Page 1 of 1

Use of Not for more than 1 character.

Posted: Wed Jul 28, 2010 4:17 pm
by blisstrader
I am data mining from HTML, but running into some problems as the data fields for each record are not always the same.

Here's a simplified extract of the source: (assume each line has a crlf)

<td>
Name: joe bloggs
email: joe@bloggs.com
website: www-joeblogs-com
</td>
<td>
Name: Paul Smith
website: www-paulsmith-com
</td>
<td>
name: Fred Flintstone
email: fred@flinstones.com
<td>

I am wanting to turn this data into a CSV, ie, Name, email, website etc.

here is what I have come up with. (using easypatterns Find/Replace

Find:
['name:' capture(1+chars)crlf][1+chars]['email:' capture(1+chars)crlf]

Replace:
$1,$2\013\010

However, this only works, if the record has a name and email. if the record doesnt have an email address, it will skip forward to the next record, and grab that email address. Ideally I need the code that captures the email address to specify not '</td>', ie that it only matches for $2 if the email address is found before we hit the next '</td>'. I am at a loss as how to do this, have spent days attempting to get it to work..

Any help greatly appreciated.

Thanks,
Dean.

Re: Use of Not for more than 1 character.

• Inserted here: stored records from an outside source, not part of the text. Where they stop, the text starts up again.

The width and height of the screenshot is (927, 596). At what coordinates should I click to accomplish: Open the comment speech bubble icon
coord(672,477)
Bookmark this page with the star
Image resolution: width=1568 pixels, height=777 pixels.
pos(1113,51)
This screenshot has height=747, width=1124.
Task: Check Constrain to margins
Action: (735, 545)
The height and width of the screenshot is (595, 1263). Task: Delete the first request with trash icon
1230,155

Posted: Thu Jul 29, 2010 12:17 pm
by blisstrader
So I figured out that I need to use an Or statement..

Search:
['<TD>'crlf capture(1+chars)'crlf'][1+chars][('email:' capture(1+chars)crlf)or('</TD>')]

Replace:
$1, $2, etc

This works great, and leaves the output for $2 blank if no email address is found, and restarts the search if it hits the </TD> tag.

It work great when there are only 2 options, ie Get Email address, before we hit TD.

What if I want to be a bit more thorough, and Get email address, (if it exists before </TD>), then if not, Get www: If it exists before </TD> then if not Get Phone: if it exists before </TD>.

All records in my data contain Name:, but email, Phone, www etc are optional. Can anyone lend a hand in creating the above search / replace.

Thanks,
Dean.

Re: Use of Not for more than 1 character.

Posted: Wed Aug 11, 2010 10:31 am
by DataMystic Support
Hi Dean - you are making life very complicated for yourself! Try this:

Code: Select all

<td>
Name: [ capture(1+ chars ) ]
[ optional( 'email:', capture( 1+ chars ), cr, lf ),
  optional( 'website:', capture( 1+ chars ), cr, lf )
]</td>